Autodidata, Lucchetti tinha apenas 12 anos quando publicou sua primeira história: “A Única Testemunha”. O conto foi escrito sob influência de Poe, mais especificamente os contos “O Gato Preto e “O Coração Revelador”.

r. f. lucchetti

Em Ribeirão Preto, escreveu roteiros de séries de rádio e TV, além de fazer publicações para revistas policiais, como X-9, Detective e Contos Magazine. Lucchetti foi jornalista e fundador do Clube do Cinema de Ribeirão Preto

Sua trajetória foi impulsionada nos anos 1960, quando ele começou a escrever quadrinhos de terror e firmou uma parceria com o desenhista Nico Rosso, com quem desenvolveu histórias de Drácula. Lucchetti ainda trabalhou com alguns dos maiores desenhistas do gênero, como Eugênio Colonnese, Rodolfo Zalla e Julio Shimamoto. 

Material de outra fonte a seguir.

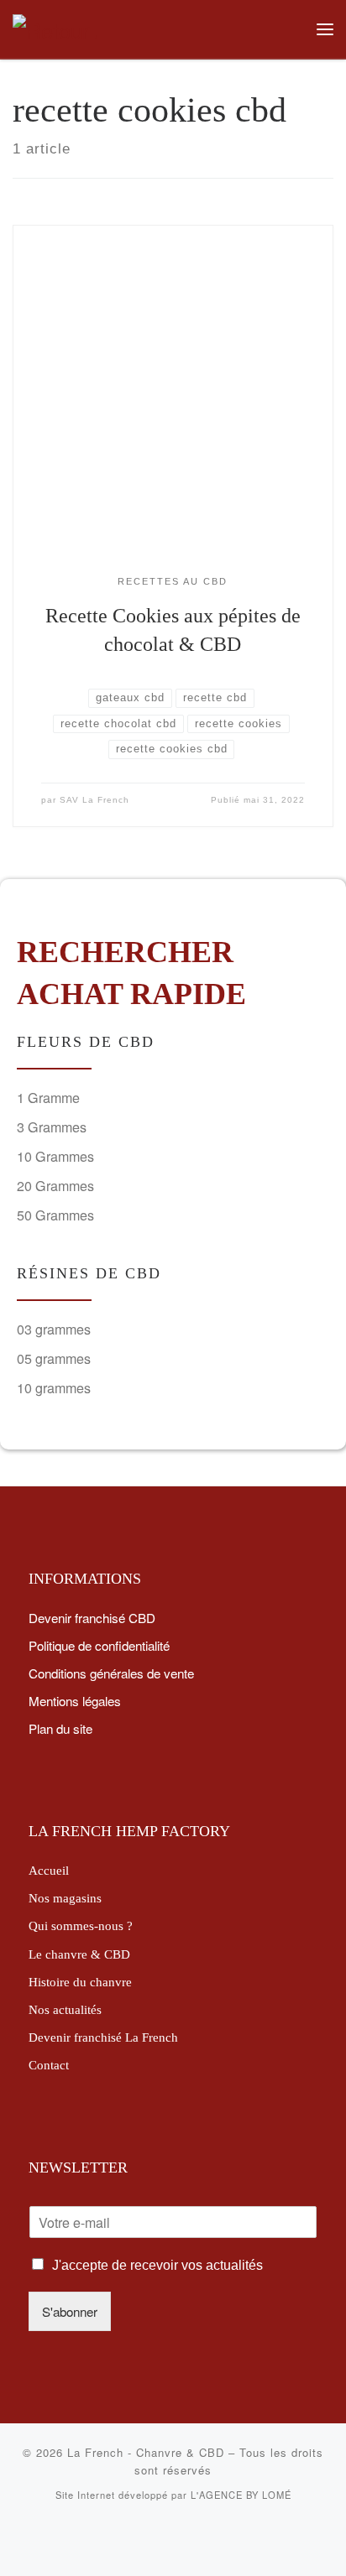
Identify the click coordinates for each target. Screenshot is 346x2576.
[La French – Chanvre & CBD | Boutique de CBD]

Frequentemente o escritor adotava pseudônimos que entregavam sua paixão ao mundo do terror e suspense, adotando nomes como Vincent Lugosi, Mark Donahue, Mary Shelby, Brian Stockler e Isadora Highsmith.

rf lucchetti

Das páginas para o cinema

Com uma carreira prolífica na literatura pulp, aquela focada em livros de baixo custo, as publicações de R. F. Lucchetti chamaram a atenção de ninguém menos que José Mojica Marins, nosso querido (e temido) Zé do Caixão, padrinho da DarkSide® Books.

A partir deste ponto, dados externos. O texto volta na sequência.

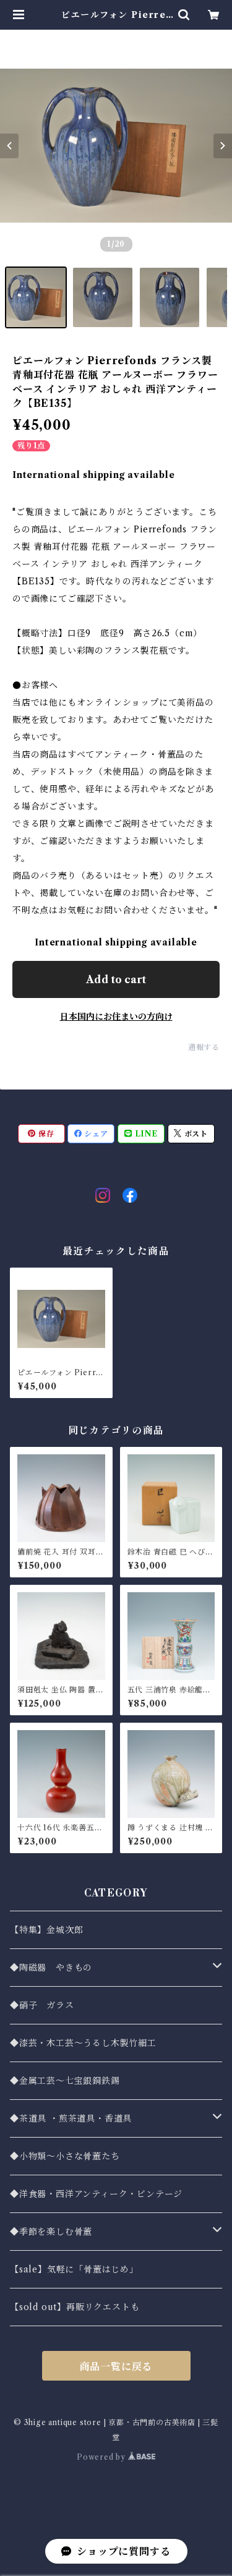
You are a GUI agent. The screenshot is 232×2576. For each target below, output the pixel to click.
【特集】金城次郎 (46, 1929)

O cineasta e mestre do terror nacional convidou Lucchetti para escrever os quadrinhos do personagem Zé do Caixão. Além disso, o escritor foi convidado para roteirizar o programa Além, Muito Além do Além, no qual Mojica apresentava filmes de terror vestido como o coveiro.

A união entre esses dois mestres do terror rendeu muitos frutos horripilantes nas décadas de 1960 e 1970. Dentre eles, destacam-se Trilogia do Terror (1968), O Estranho Mundo de Zé do Caixão (1968), O Ritual dos Sádicos (1970), Finis Hominis — O Fim do Homem (1971), A Estranha Hospedaria dos Prazeres (1976), Inferno Carnal (1977) e Delírios de um Anormal (1978).

zé do caixão

Embora os dois tenham seguido rumos diferentes em suas carreiras, a experiência com o Zé do Caixão rendeu muitas outras parcerias nos anos seguintes para Lucchetti, principalmente com o cineasta Ivan Cardoso. Juntos, eles trabalharam em filmes desde a década de 1980, como O Segredo da Múmia (1982), As Sete Vampiras (1986), O Escorpião Escarlate (1989) e Um Lobisomem na Amazônia (2005).

Uma vida dedicada à ficção e ao terror

Sua contribuição com o terror nas mais diferentes formas rendeu alguns reconhecimentos a Lucchetti, como o Prêmio Angelo Agostini de 1990 na categoria Mestre do Quadrinho Nacional, e o troféu HQ Mix de 2013 na categoria Grande Mestre.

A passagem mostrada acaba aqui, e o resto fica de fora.